To begin, could you tell me a little about yourself and your background?

Thank you for this opportunity, I’m pleased to be here. I was born in West Virginia and grew up in Louisville, Kentucky. It was in my sophomore year at Kenyon College in Ohio where I was introduced to ‘art’ and became hooked on sculpture. Since graduation I’ve lived mostly in California, and in 2014 my wife and I moved to Maine.

Describe your journey to becoming an artist. Has it been easy? Natural? What has been difficult?

It’s certainly not been easy but my love of being in the studio making things has kept me at it. In San Francisco, where I lived after college and supported myself as a housepainter, I used say that as long as I could make my stuff on a consistent schedule, then all in my world would be ok. I’ve moved around a lot in my adult life and have always found a way to set up a studio and do the work. I believe I’m on my 12th studio, and settled, thankfully.

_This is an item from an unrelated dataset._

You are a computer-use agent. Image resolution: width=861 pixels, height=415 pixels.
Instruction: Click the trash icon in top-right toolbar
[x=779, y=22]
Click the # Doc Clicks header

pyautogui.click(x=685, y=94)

How would you describe your work to someone?

Assembled bent wood sculpture. Is organic, asymmetric, different shapes and sizes with various finishes.

What is your process like? How important is process in understanding your work?

My process is intuitive and evolutionary. When starting a piece I look back at what I’ve done recently, decide on an idea or not, and just get going. I’ve always worked very directly, in a piece by piece way, from the surface(ground)up. Sometimes I’ll do a simple sketch but many times not. So there’s not a lot of planning, just myself and the material, working together. I’m dealing with curves, planes, and angles in the construction of these pieces and all need to work in concert to get what I want. The process that suits me best is to fit one piece of wood to the next and so on. 

What does your work aim to say?

I’m over here, have a look.

Can you highlight some of your influences and discuss how they have impacted your work?

Longtime favorites are David Smith and Dubuffet, and more recently the painter Suzan Frecon. Any influence they, or the myriad of other artists I admire is difficult to determine. 

Where do you find inspiration?

In my studio, from the process of making the work.

In your experience, what is the best thing about being an artist? What is the hardest thing about being an artist?

I like the individual pursuit, the independence and freedom. 

What piece of advice would you give to a young artist?

Find a material or concept that you truly love to work with, do it, don’t be deterred, and be prepared for many ups and downs.